REPUBLIKA.CO.ID, WASHINGTON -- Presiden Amerika Serikat (AS) Joe Biden mengatakan kepada Perdana Menteri (PM) Israel Naftali Bennett, bahwa ia mengutamakan diplomasi untuk mengendalikan program nuklir Iran. Hal ini diungkapkan dalam pertemuan kedua pemimpin di Gedung Putih pada Jumat (27/8).
Namun, Biden mengatakan, jika negosiasi gagal, ia akan siap untuk beralih ke opsi lain yang tidak ditentukan. Setelah penundaan satu hari karena bom bunuh diri yang mematikan di Kabul selama evakuasi AS di Afghanistan, Biden dan Bennett mengadakan pertemuan pertama mereka yang berfokus bahas Iran.
Dalam sambutan singkat sebelum wartawan diantar keluar dari Ruang Oval, kedua pemimpin menyinggung Iran. Iran menjadi salah satu masalah paling pelik antara pemerintahan Biden dan Israel, tetapi kebanyakan mereka menutupi ketidaksepakatan mereka.
Biden mengatakan, dia dan Bennett membahas ancaman dari Iran. Mereka juga membahas komitmen kedua negara untuk memastikan Iran tidak pernah mengembangkan senjata nuklir.
"Kami mengutamakan diplomasi dan kami akan melihat ke mana itu akan membawa kami. Tetapi jika diplomasi gagal, kami siap untuk beralih ke opsi lain, " kata Biden, tanpa menjelaskan secara spesifik.
Sementara Bennett diperkirakan akan menekan Biden untuk mengeraskan pendekatannya ke Iran. Dia juga akan mendesak AS mundur dari negosiasi yang bertujuan menghidupkan kembali kesepakatan nuklir internasional dengan Teheran yang ditinggalkan Trump.
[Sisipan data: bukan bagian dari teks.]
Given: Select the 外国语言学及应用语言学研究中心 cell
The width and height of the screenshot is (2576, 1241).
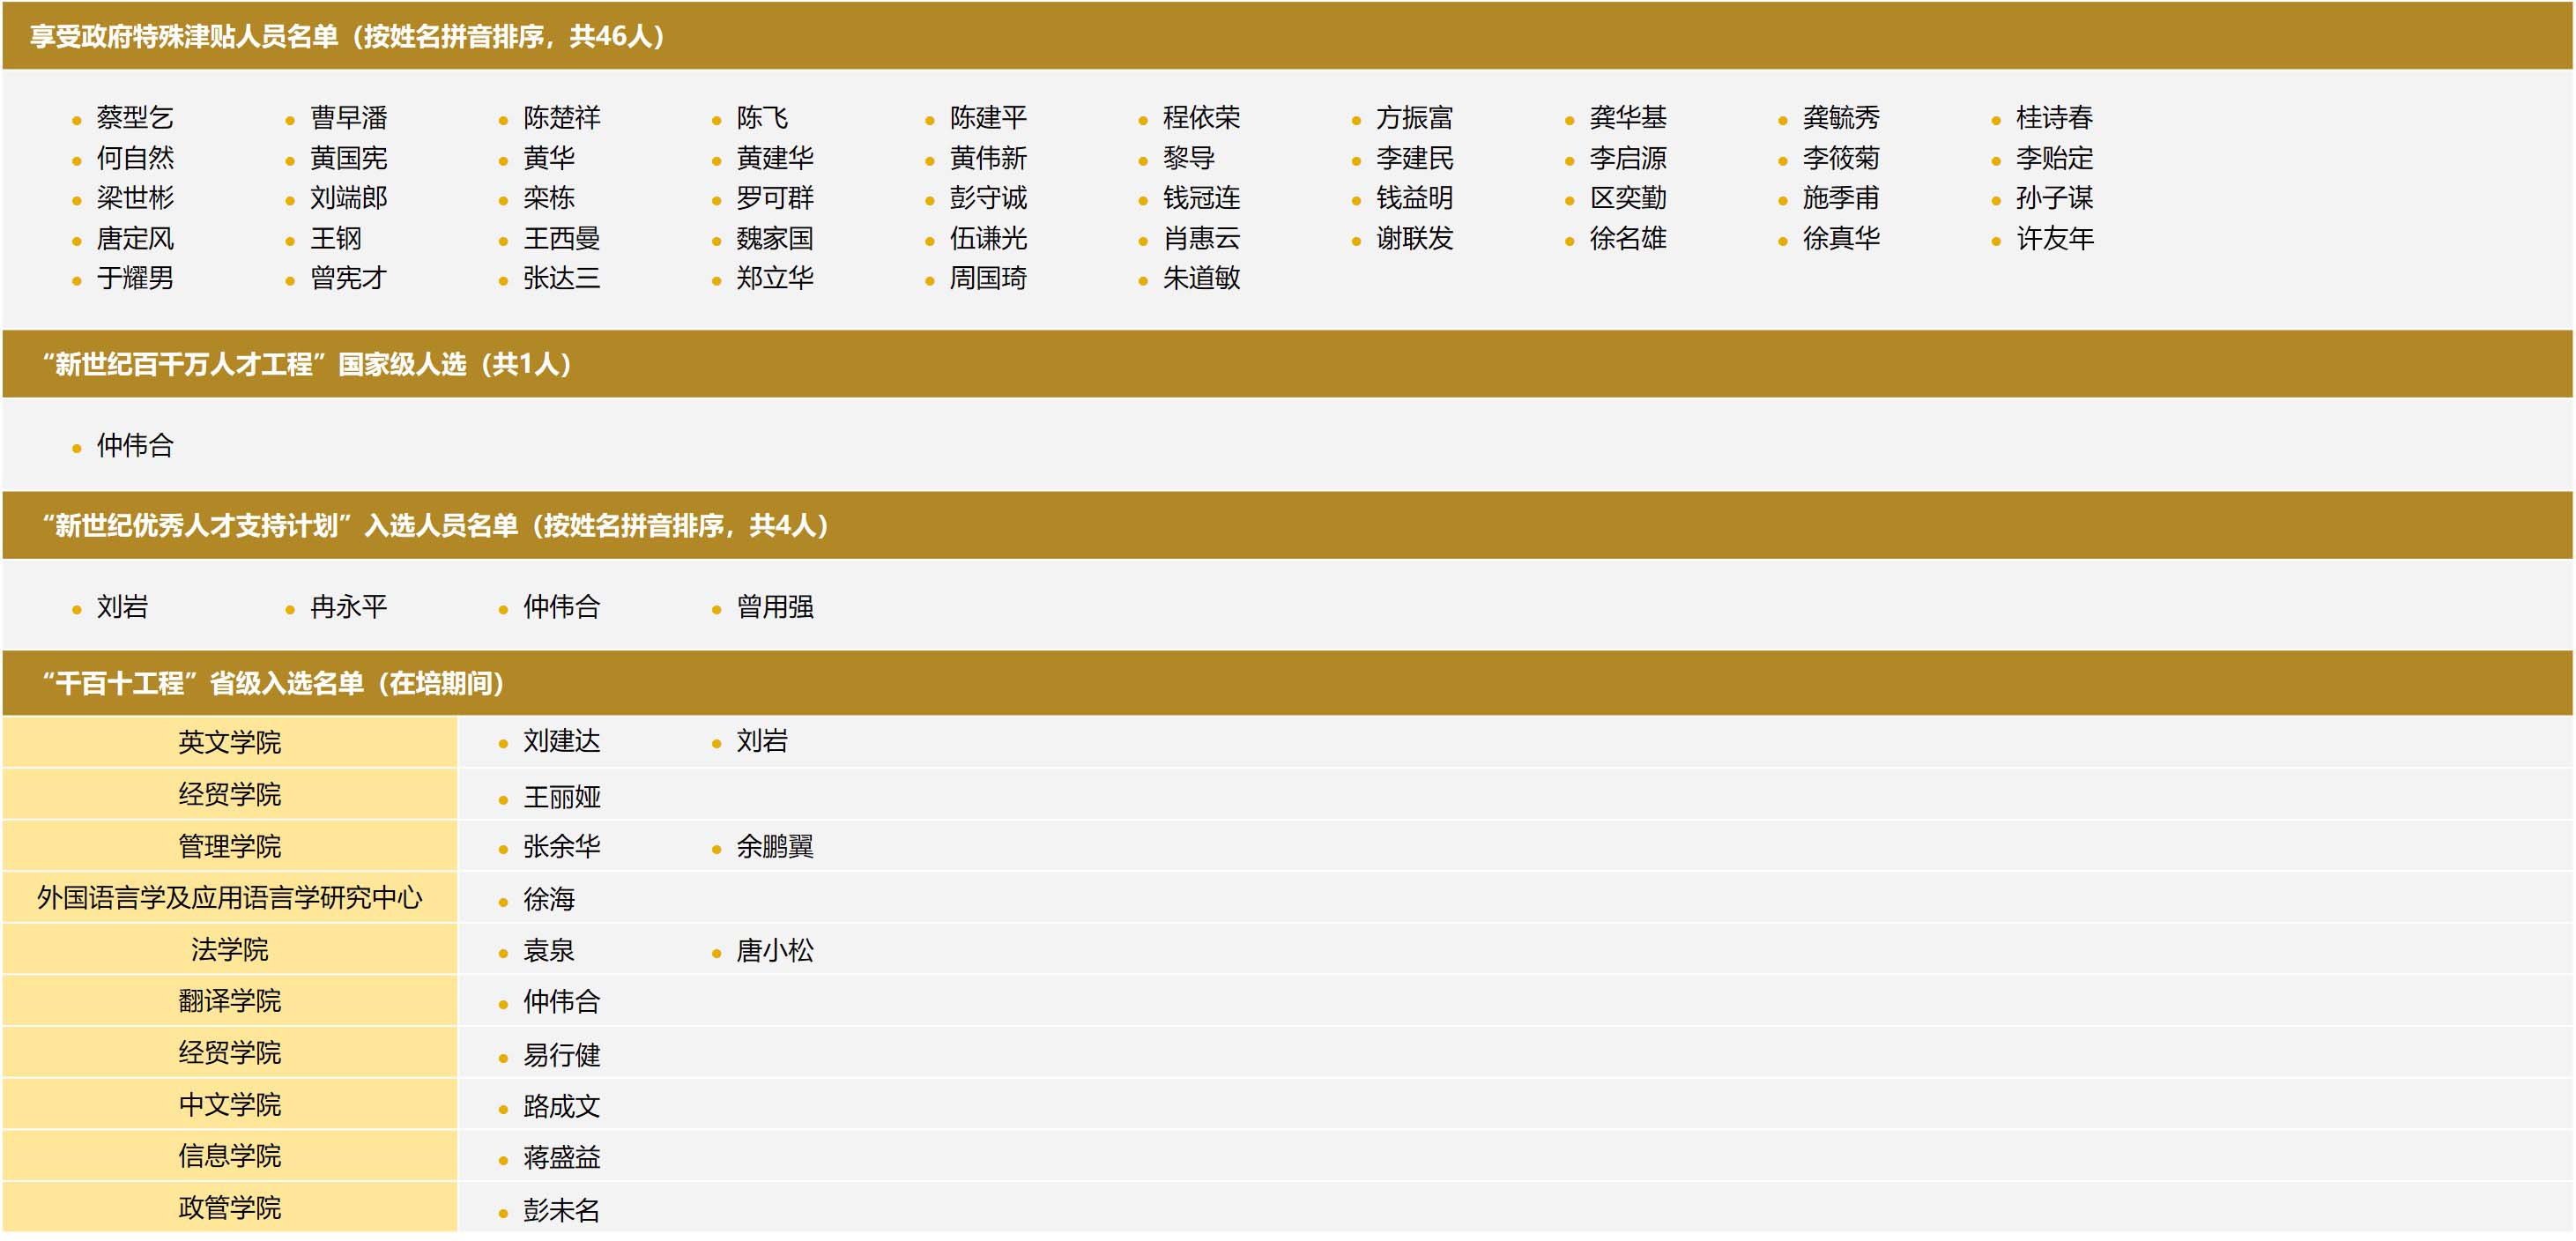Looking at the screenshot, I should 229,897.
Negosiasi AS-Iran terhenti karena Washington menunggu langkah selanjutnya oleh presiden garis keras baru Iran. "Saya senang mendengar kata-kata Anda yang jelas bahwa Iran tidak akan pernah bisa mendapatkan senjata nuklir," kata Bennett kepada Biden.
"Anda menekankan bahwa Anda akan mencoba jalur diplomatik, tetapi ada pilihan lain jika itu tidak berhasil," ujarnya menambahkan.